*Exercise details*
Copy the rows from the line with "Click the Privacy" up to and including the line with "(x=592, y=25)", changing "club crest" to "team logo" and keeping everything else the same.

*Records to process*
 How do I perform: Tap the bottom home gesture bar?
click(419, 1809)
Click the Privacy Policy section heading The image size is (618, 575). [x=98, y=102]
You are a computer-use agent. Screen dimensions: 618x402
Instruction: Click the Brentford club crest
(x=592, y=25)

---

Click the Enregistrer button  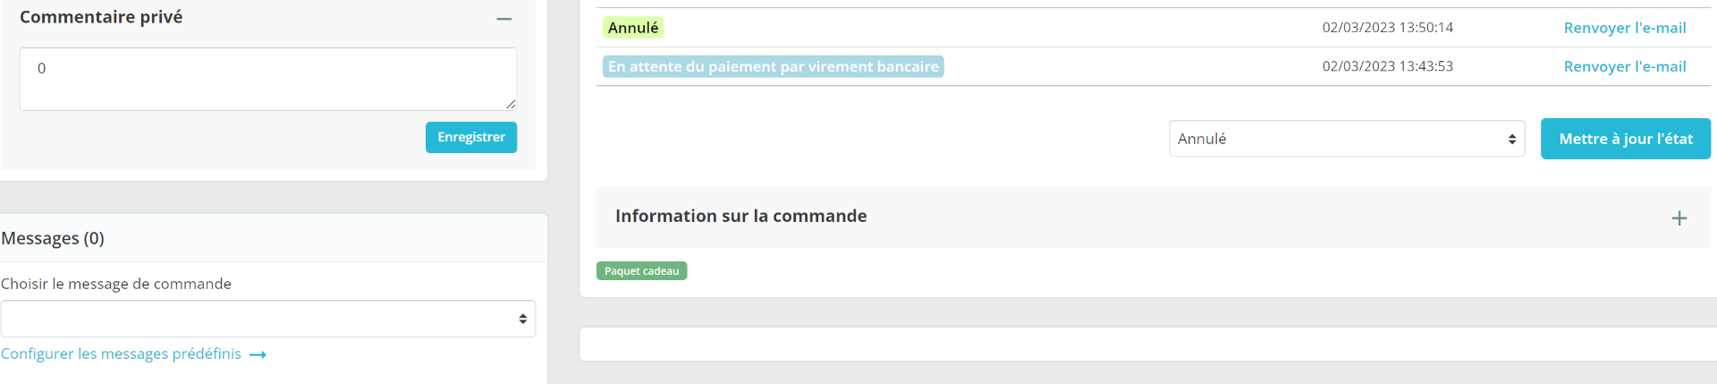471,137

*Written answer*
Click the Privacy Policy section heading The image size is (618, 575). [x=98, y=102]
You are a computer-use agent. Screen dimensions: 618x402
Instruction: Click the Brentford team logo
(x=592, y=25)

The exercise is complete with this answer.